Return only the stretch of the material below that begins with the line containing "Where should I click to: Click the speaker" and ends with the line containing "Toggle the editor", exactly; both of those lines belong to it.
=== SUPPLIED RECORDS ===
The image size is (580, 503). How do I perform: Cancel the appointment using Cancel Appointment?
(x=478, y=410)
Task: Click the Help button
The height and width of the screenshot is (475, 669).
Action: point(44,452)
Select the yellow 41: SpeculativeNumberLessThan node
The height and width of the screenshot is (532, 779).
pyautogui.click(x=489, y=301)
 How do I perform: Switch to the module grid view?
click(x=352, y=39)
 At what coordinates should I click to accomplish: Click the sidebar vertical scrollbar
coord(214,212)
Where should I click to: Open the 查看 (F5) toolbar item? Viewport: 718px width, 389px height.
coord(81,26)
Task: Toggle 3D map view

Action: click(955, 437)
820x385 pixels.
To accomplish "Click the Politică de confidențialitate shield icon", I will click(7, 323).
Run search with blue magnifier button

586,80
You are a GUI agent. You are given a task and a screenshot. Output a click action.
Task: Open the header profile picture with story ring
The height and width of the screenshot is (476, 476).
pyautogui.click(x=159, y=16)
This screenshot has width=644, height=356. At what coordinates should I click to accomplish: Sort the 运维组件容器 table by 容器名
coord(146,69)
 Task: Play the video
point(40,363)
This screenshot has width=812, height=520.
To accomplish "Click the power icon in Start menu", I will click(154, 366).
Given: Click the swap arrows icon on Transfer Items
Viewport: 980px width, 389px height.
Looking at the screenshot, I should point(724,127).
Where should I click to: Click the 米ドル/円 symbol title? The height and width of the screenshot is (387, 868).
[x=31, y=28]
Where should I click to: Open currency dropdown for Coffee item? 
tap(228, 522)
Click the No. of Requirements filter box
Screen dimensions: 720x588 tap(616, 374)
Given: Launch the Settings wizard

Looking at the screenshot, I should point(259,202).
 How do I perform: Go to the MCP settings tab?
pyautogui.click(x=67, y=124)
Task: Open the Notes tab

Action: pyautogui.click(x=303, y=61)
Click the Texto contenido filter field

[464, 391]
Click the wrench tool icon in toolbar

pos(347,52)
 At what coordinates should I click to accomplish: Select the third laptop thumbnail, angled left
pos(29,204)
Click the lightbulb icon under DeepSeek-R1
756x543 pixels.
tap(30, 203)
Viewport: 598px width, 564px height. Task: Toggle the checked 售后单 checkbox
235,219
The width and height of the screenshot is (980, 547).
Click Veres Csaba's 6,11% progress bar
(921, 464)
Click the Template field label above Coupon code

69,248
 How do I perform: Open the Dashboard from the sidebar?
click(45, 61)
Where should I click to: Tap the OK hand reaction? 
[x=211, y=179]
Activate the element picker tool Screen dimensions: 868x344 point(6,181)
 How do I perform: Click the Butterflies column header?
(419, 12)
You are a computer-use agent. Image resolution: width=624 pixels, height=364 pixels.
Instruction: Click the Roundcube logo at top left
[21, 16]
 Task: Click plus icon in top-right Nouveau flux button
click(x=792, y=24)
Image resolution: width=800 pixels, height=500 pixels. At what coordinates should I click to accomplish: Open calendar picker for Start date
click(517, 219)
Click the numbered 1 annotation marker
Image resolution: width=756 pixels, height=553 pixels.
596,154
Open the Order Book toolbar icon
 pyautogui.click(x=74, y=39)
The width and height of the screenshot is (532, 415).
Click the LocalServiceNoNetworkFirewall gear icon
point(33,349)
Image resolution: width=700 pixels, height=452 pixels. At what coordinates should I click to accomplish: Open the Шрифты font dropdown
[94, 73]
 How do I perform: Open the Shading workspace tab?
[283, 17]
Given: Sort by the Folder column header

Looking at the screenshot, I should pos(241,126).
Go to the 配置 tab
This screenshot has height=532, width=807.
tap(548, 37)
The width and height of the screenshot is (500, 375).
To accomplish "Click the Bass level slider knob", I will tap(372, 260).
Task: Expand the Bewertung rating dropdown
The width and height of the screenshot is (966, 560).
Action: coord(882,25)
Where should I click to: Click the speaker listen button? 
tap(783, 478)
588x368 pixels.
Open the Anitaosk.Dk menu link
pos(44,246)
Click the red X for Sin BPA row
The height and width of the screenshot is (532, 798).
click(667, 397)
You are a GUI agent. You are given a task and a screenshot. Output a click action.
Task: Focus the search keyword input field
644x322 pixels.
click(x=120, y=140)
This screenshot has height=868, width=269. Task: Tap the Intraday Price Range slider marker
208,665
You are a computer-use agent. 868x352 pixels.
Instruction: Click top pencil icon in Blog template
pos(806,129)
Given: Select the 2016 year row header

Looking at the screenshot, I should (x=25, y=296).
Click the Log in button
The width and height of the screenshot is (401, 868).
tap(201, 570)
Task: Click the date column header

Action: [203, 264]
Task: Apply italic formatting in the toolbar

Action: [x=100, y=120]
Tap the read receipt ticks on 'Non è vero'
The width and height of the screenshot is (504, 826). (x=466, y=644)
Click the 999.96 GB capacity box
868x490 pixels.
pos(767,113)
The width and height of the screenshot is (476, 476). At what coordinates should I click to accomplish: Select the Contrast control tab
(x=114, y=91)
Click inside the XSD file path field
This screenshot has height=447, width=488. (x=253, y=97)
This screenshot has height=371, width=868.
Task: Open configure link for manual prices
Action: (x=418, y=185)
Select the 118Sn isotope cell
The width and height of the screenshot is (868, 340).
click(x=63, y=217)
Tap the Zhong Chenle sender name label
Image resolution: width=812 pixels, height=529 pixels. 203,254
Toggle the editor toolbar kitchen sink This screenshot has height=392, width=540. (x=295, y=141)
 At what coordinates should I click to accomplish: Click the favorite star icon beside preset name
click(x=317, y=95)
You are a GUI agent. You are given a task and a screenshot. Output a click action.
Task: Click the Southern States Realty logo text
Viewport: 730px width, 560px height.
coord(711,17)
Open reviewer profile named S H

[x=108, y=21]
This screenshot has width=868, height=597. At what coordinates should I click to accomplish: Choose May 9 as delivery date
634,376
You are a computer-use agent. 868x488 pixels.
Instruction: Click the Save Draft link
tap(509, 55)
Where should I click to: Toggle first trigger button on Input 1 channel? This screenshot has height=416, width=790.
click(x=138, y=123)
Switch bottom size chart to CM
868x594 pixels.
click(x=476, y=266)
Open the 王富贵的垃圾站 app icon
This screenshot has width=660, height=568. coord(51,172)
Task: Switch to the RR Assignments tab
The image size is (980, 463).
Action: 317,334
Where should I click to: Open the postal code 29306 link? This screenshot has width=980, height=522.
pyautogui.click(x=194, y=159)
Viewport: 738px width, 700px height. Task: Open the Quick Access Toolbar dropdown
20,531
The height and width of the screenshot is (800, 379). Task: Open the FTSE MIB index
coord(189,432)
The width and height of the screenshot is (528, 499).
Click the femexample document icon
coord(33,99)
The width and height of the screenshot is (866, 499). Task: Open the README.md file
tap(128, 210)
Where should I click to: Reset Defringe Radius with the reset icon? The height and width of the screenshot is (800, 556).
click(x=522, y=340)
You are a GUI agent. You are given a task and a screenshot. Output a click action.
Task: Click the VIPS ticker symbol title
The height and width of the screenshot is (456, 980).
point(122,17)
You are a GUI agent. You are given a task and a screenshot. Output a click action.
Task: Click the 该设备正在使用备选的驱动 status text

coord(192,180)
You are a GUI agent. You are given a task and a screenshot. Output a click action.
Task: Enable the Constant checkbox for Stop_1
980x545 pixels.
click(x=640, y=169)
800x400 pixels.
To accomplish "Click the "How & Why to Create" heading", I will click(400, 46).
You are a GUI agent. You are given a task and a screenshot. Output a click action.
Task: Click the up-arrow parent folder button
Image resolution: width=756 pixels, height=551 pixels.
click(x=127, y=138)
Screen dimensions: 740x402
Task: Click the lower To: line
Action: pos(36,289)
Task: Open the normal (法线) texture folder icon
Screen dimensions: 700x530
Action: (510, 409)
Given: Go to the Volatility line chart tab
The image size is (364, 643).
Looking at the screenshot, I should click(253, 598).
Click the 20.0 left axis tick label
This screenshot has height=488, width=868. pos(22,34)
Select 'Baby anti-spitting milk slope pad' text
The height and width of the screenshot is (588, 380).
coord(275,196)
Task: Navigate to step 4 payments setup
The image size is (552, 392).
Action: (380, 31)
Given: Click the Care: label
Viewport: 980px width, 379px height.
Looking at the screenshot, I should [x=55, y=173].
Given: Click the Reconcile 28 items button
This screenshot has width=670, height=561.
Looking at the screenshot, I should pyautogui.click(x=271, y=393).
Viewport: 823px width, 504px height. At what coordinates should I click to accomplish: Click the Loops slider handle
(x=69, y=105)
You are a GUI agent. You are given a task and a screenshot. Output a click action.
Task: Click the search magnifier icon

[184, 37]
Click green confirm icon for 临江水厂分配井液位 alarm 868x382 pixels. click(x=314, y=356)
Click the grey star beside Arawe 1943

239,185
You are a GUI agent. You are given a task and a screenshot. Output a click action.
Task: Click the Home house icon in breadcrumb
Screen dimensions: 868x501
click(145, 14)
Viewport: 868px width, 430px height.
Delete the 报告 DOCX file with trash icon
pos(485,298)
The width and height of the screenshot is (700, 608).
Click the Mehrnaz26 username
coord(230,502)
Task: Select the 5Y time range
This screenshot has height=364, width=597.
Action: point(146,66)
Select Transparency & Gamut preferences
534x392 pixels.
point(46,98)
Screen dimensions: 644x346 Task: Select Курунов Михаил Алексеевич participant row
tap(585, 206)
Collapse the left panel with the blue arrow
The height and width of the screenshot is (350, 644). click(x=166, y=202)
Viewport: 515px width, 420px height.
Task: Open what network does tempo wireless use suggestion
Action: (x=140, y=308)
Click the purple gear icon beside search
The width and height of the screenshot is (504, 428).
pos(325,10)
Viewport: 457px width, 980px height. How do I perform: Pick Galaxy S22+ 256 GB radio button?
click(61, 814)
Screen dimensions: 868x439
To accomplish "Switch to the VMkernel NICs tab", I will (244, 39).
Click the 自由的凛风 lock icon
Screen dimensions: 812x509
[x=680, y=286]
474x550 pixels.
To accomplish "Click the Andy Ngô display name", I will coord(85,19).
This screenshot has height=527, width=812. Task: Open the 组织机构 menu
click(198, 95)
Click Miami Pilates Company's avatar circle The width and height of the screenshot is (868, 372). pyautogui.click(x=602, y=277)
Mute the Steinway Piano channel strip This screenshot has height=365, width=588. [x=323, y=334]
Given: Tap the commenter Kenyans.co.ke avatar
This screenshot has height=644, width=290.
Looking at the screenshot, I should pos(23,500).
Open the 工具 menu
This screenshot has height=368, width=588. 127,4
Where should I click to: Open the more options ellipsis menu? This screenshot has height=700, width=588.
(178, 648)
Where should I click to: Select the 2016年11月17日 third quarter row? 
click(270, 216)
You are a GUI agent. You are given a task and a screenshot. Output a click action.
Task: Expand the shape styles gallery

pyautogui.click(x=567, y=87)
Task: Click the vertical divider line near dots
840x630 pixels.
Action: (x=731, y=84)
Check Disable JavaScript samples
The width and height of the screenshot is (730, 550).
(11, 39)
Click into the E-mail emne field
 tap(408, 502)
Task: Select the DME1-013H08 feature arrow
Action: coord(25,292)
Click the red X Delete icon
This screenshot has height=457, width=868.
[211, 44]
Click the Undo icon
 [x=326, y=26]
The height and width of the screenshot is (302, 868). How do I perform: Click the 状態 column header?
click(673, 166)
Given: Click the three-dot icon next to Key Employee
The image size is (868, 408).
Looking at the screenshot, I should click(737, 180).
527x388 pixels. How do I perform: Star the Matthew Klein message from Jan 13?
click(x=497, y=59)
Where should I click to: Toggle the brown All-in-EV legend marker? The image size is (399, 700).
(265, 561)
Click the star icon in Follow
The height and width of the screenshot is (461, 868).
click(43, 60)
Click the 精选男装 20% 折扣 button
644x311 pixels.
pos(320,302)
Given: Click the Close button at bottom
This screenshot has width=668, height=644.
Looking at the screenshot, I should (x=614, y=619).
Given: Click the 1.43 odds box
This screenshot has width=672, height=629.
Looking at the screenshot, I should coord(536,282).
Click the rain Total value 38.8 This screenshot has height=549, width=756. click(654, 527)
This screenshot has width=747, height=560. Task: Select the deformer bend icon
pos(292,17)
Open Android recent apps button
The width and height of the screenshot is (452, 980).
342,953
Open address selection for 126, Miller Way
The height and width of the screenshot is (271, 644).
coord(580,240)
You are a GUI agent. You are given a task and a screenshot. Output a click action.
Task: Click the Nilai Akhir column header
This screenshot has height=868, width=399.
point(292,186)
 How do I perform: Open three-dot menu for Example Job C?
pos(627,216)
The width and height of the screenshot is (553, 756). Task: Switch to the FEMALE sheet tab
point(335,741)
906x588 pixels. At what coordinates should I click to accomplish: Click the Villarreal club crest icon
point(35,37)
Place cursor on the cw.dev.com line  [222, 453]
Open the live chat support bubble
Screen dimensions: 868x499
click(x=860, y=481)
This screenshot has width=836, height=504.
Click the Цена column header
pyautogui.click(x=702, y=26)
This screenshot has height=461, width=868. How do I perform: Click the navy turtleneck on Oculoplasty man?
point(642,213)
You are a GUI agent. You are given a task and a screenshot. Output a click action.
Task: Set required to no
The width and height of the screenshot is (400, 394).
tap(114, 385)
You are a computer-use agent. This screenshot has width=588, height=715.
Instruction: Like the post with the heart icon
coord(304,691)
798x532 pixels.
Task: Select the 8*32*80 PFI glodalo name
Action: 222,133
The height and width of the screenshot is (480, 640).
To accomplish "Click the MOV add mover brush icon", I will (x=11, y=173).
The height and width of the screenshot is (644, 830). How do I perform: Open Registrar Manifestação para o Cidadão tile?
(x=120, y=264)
===
COMPLETED EXERCISE -
Where should I click to: Click the speaker listen button? 
tap(783, 478)
588x368 pixels.
Open the Anitaosk.Dk menu link
pos(44,246)
Click the red X for Sin BPA row
The height and width of the screenshot is (532, 798).
click(667, 397)
You are a GUI agent. You are given a task and a screenshot. Output a click action.
Task: Focus the search keyword input field
644x322 pixels.
click(x=120, y=140)
This screenshot has height=868, width=269. Task: Tap the Intraday Price Range slider marker
208,665
You are a computer-use agent. 868x352 pixels.
Instruction: Click top pencil icon in Blog template
pos(806,129)
Given: Select the 2016 year row header

Looking at the screenshot, I should (x=25, y=296).
Click the Log in button
The width and height of the screenshot is (401, 868).
tap(201, 570)
Task: Click the date column header

Action: [203, 264]
Task: Apply italic formatting in the toolbar

Action: [x=100, y=120]
Tap the read receipt ticks on 'Non è vero'
The width and height of the screenshot is (504, 826). (x=466, y=644)
Click the 999.96 GB capacity box
868x490 pixels.
pos(767,113)
The width and height of the screenshot is (476, 476). At what coordinates should I click to accomplish: Select the Contrast control tab
(x=114, y=91)
Click inside the XSD file path field
This screenshot has height=447, width=488. (x=253, y=97)
This screenshot has height=371, width=868.
Task: Open configure link for manual prices
Action: (x=418, y=185)
Select the 118Sn isotope cell
The width and height of the screenshot is (868, 340).
click(x=63, y=217)
Tap the Zhong Chenle sender name label
Image resolution: width=812 pixels, height=529 pixels. 203,254
Toggle the editor toolbar kitchen sink This screenshot has height=392, width=540. (x=295, y=141)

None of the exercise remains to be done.